Language and Love


I am a linguist. My PhD dissertation is in the field of computational linguistics, which is involves using linguistic theory to understand computability issues. As far back as I can remember, I have been bilingual, so doing translation professionally came natural My entire career is about translating one language (English) into another (machine language) without losing the meaning. I got paid very well to do that because I did it well. More than a third of that time my focus was on making the computer translate the Bible from Greek (and eventually Hebrew) into languages that don't have it yet. The software works (read about it here) but it requires some labor-intensive preparation of the Biblical text before it can become useful, and I am neither the person to do it, nor do I have the managerial skills to assemble and motivate a team to do it. But that's another story.

Today I'm thinking about some insights that my linguistic training and experience gives me into the form of the gospel message as preached in America today. The technical linguistic word is "register" which is probably derived from the musical term, or maybe from the social term. It refers to different levels in a language, as affected by different classes of people in the population. It is most pronounced when comparing street talk in American or British slums with what is used in broadcast media like the news anchors on TV, although street talk might more accurately be called a "dialect", which is almost a different language, not always and completely understood by speakers of related dialects. Some language groups have different registers for men and women. They understand each other, but do not speak the other register. That is only slightly true in American English, but the difference offers ample opportunities for confusion where the gospel is preached.

"Love" is one of the words that has a different meaning in English depending on whether the speaker is male or female. When a woman says "I love you," she means that the object of her affecdtion is expected to devote his total attention to her. When a man says that same phrase, he means that he is devoting his total attention to the object of his affection. Whenever the word is used, it means the man gives up his rights for the benefit of the woman, regardless of who is said to love whom. Most other transitive verbs, the subject acts on the object. If a man hits a woman, a different person experiences pain that when the woman hits a man. If a woman swees a man, the image forms on a different retina than when the man sees a woman, but when a man loves a woman, the same person gives up his personal identity as when the woman loves a man.

So what does it mean when the preacher says "God loves you"? The women understand that to mean that God gives up His rights for the benefit of the woman, and the man understands it to mean he (the guy hearing it) is expected to give up his rights and identity. He knows that's what it means when his mother or wife or daughter or girl friend says the same thing. Guys don't say it to each other (except in movies written by women or female wannabes).

Movies are without a doubt the best presentation of the real language spoken by the people. Women in the movies are quick to say "I love you" because it costs them nothing. The guys never say that up front, because they are not yet ready to give anything up. Or maybe they are saying it because they want something and a lie is a way to get it. Everybody watching the movie knows it's a lie. Otherwise, the story arc of the movie moves the guy to the place where he is willing to do that at the end. When it's over (in real life, not in the movies) who is it that says "I don't love you any more"? The guy. She still "loves" him -- that is, she still wants him to give up being a guy for her benefit -- but he's tired of the one-way street and wants out.

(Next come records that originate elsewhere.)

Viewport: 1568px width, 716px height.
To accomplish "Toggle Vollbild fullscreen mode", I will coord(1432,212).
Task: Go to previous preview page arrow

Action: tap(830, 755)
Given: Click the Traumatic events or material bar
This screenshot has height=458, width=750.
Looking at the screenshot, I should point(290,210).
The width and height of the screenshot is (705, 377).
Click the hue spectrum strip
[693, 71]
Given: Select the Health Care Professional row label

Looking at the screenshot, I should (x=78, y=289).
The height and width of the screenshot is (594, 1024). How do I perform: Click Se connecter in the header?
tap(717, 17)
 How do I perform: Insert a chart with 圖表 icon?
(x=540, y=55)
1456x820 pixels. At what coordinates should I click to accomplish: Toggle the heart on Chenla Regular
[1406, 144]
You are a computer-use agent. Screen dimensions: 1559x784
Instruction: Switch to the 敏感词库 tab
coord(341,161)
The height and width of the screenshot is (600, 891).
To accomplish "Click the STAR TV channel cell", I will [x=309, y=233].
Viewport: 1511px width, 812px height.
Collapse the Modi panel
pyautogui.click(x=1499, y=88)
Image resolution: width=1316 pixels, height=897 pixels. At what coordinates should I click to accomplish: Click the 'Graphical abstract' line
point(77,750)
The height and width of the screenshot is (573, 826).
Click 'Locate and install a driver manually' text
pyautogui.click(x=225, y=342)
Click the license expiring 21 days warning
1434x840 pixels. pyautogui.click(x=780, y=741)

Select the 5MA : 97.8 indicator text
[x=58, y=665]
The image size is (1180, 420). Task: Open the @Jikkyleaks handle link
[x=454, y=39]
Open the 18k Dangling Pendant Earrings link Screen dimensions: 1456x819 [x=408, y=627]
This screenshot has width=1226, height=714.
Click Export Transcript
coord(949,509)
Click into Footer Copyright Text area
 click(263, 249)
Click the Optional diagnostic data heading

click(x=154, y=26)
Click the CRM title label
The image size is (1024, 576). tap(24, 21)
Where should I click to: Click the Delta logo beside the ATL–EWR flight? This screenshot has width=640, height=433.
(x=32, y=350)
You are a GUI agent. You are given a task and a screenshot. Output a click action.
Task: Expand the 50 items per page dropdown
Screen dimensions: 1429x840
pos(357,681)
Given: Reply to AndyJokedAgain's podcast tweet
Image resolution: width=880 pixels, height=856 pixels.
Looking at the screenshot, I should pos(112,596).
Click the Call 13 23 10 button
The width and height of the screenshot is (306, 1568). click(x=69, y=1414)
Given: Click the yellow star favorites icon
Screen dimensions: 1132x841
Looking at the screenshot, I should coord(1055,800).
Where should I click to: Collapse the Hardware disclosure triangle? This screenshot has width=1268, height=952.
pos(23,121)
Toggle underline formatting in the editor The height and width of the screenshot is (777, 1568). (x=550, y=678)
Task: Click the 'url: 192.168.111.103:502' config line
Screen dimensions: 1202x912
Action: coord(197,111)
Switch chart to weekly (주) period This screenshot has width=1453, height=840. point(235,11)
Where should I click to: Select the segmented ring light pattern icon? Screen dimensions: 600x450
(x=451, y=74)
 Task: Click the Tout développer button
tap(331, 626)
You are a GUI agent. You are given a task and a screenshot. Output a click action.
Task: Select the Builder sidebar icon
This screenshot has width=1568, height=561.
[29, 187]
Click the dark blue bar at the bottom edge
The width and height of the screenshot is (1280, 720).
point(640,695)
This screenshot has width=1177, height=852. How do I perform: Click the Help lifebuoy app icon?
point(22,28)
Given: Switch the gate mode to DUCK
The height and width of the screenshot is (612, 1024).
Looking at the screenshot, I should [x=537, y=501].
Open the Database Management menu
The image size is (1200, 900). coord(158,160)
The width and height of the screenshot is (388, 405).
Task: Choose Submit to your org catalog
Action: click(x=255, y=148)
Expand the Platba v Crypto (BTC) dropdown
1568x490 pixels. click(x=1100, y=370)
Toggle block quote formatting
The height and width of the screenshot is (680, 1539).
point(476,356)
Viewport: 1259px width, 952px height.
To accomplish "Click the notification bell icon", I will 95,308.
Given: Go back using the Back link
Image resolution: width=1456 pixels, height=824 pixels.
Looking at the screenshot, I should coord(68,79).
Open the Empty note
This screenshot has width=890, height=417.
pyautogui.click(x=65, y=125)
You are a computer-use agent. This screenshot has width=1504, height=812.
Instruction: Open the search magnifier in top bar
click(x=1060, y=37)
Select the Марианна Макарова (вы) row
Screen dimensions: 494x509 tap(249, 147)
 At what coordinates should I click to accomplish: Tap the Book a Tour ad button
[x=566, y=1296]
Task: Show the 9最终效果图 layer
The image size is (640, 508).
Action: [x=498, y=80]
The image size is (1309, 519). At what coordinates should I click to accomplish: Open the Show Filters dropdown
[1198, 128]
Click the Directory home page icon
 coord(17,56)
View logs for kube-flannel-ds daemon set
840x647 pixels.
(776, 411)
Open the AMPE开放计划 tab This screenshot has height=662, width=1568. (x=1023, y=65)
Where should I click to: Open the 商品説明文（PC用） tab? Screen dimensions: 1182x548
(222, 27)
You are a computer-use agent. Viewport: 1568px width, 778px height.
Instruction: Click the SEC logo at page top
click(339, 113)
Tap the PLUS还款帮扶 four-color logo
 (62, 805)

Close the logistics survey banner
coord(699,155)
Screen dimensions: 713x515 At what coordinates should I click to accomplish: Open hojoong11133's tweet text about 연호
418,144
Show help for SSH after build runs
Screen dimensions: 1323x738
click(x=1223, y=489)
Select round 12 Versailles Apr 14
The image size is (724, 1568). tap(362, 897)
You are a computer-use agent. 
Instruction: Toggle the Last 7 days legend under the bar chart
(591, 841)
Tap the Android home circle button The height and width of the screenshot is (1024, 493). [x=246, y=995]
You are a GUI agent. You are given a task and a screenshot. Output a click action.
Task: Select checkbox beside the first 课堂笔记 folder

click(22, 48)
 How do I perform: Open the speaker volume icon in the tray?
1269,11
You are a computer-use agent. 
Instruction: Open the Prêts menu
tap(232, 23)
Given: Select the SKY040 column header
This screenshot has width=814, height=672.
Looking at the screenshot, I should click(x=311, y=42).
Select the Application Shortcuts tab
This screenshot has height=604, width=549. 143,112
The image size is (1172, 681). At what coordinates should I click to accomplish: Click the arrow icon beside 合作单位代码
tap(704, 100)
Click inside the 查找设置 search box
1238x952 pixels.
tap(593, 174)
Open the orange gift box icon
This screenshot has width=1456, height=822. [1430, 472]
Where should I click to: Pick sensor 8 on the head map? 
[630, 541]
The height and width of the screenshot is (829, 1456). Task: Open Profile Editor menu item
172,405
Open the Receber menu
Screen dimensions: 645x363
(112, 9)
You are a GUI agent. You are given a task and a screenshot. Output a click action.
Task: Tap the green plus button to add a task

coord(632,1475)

"Love" in the Bible is not this lopsided affair. The Greek verb 'agape' means that the person doing the loving is giving up rights for the benefit of the person receiving that love. God gave His Son to save sinners, but He didn't give up much else. Jesus said that "the Father will love you," but only "if you keep my commandments." It's not unconditional like the way the preachers preach it. On the other hand,the First Great Commandment certainly is expected to be unconditional. You must "love" God with all your whole self, whether or not you get anything in return. You will get access to Heaven, but there will be times when you see no benefit at all. God wants you to love Him the way women want guys to love them, but don't expect that in return. God is God, you are not. You bow and grovel, God does not. God gets to remain Who He is, but you must give up everything you thought you were, no matter who does the loving.

Did you ever notice there are more women in the churches than men? That's because when the preacher says "God loves you" -- and they all say it -- the women hear that they are getting benefits at no cost (which is absolutely not taught in the Bible), and the men hear that they must give up everything (which the Bible does say). Which one would an unbeliever prefer to hear? If the preachers want men to come to their churches, they need to stop saying "God loves you," and start preaching a gospel closer to the way it is preached in the Bible: "God created everything, so He has a right to your obedience. You screwed up, but God fixed that on the Cross, and proved it by the Resurrection, so get with the program." Guys want to hear that kind of message. And if the guys come, their women will come. I know a church near here, where the senior pastor preaches a message something like that, and he draws in the guys. One of them actually told me that, he and several guys he knows, they started going to that church, and their wives followed. There were more men than women on the Sunday I visited, a few years back. Unfortunately, the pastor does not understand what he is doing, or at least he's not training his lieutenants in why he's different from what they learned in seminary, because they all have Clue Deficit Disorder.